Evolution and Holiness, Matthew Nelson Hill (Foreword by Darrel R. Falk). Downers Grove: IVP Academic, 2016.
Summary: Evolutionary sociobiology proposes a genetic basis both for selfishness and altruism yet does not provide a sufficient warrant for altruism. The author proposes ways that Wesleyan theology and practice of holiness both intersects with scientific theory and offers a capacity for human goodness that goes beyond genetic dispositions.
Recent research on genetics and sociobiology proposes that at a genetic level we have evolved with “selfish” or perhaps “altruistic” genes that play a role in our behavior. Some would go so far as to say that these genetic traits determine behavior. Most would propose that environmental, along with genetic factors contribute to our behavior, indeed explain our behavior.

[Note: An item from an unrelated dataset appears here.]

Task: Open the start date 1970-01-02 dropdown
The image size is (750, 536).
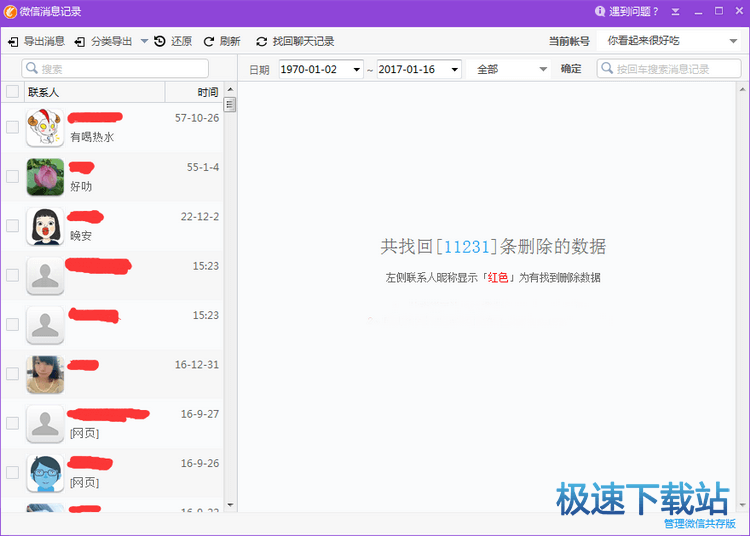Action: 357,70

Often these explanations are made in ways that preclude theological explanations of altruistic behavior.
Matthew Nelson Hill makes the contention in this monograph that Christian, and particularly Wesleyan, understandings of human nature, and growth in holiness is neither unrelated or antithetical to sociobiology, but there are profitable points of intersection between science and theology. Theologians may profit from this work. At the same time, theology offers helpful correctives.
After an introductory chapter that outlines the aim and contours of his argument, in chapter two, he surveys sociobiological theories of altruism, and the mix of genetic propensities to preserving and passing along our own genes, and the inborn tendencies to altruistic behavior toward kin and social group. Then in chapter three, he explores the limitations of these theories to fully explain altruism. He explores the influence of culture, the problematic uses of language, and the reductionistic character of some sociobiologists (particularly E. O. Wilson) who make assertions beyond the scope of their discipline.

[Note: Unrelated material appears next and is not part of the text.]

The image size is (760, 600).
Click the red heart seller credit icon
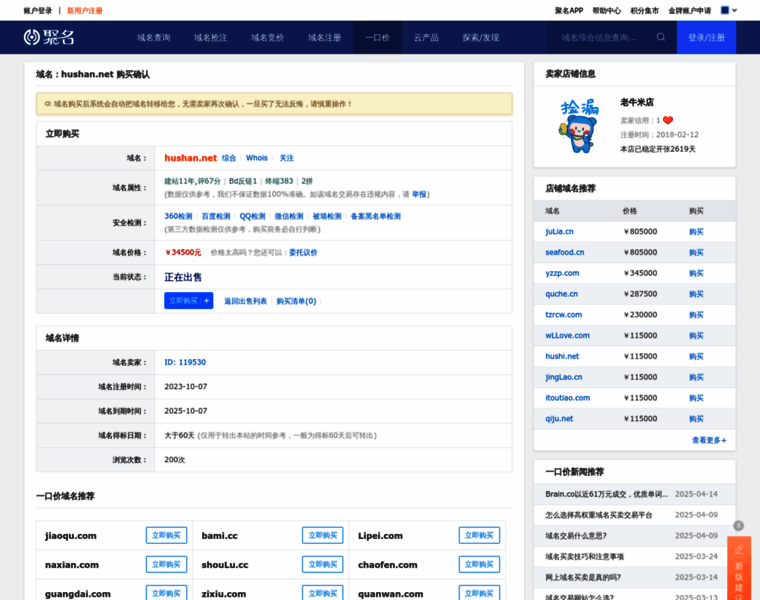click(x=668, y=120)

He then moves in chapter four to dealing with a fundamental issue in this discussion: is human behavior fully determined or do we have the capacity to overcome our inclinations or even move beyond the best of these? He argues for a compatibilist understanding of free will that recognizes an evolved capacity to consciously act in ways that contradict or transcend genetic or environmental influences. This sets up his exploration of Wesleyan holiness teaching that reckons with human nature and enables the embrace of Wesleyan “perfection.” Chapter five explores the sanctifying grace that is God’s initiative, with which we may cooperate, drawing ever closer to God in affection and life, with the aim of being perfected in love. Then chapter six explores how Wesleyan societies and “bands” provide an environment that supports this growth in holy affection and life. The concluding chapter recapitulates this study and makes brief observations of how other traditions might engage this discussion.
This work is valuable in several ways. Hill gives us a concise overview of sociobiological theories, a helpful assessment and critique of reductionist and totalizing assertions, and a compatibilist discussion of genetics, environment and free will that suggests ways theology and science may intersect. Finally, the discussion of a Wesleyan theology of sanctification, often an object of argument, in the framework of a discussion of altruism was a breath of fresh air. The appendices that introduce us to Wesley’s ideas of Christian perfection, and the ordering of his societies may be a first introduction for some to Wesley in his own words.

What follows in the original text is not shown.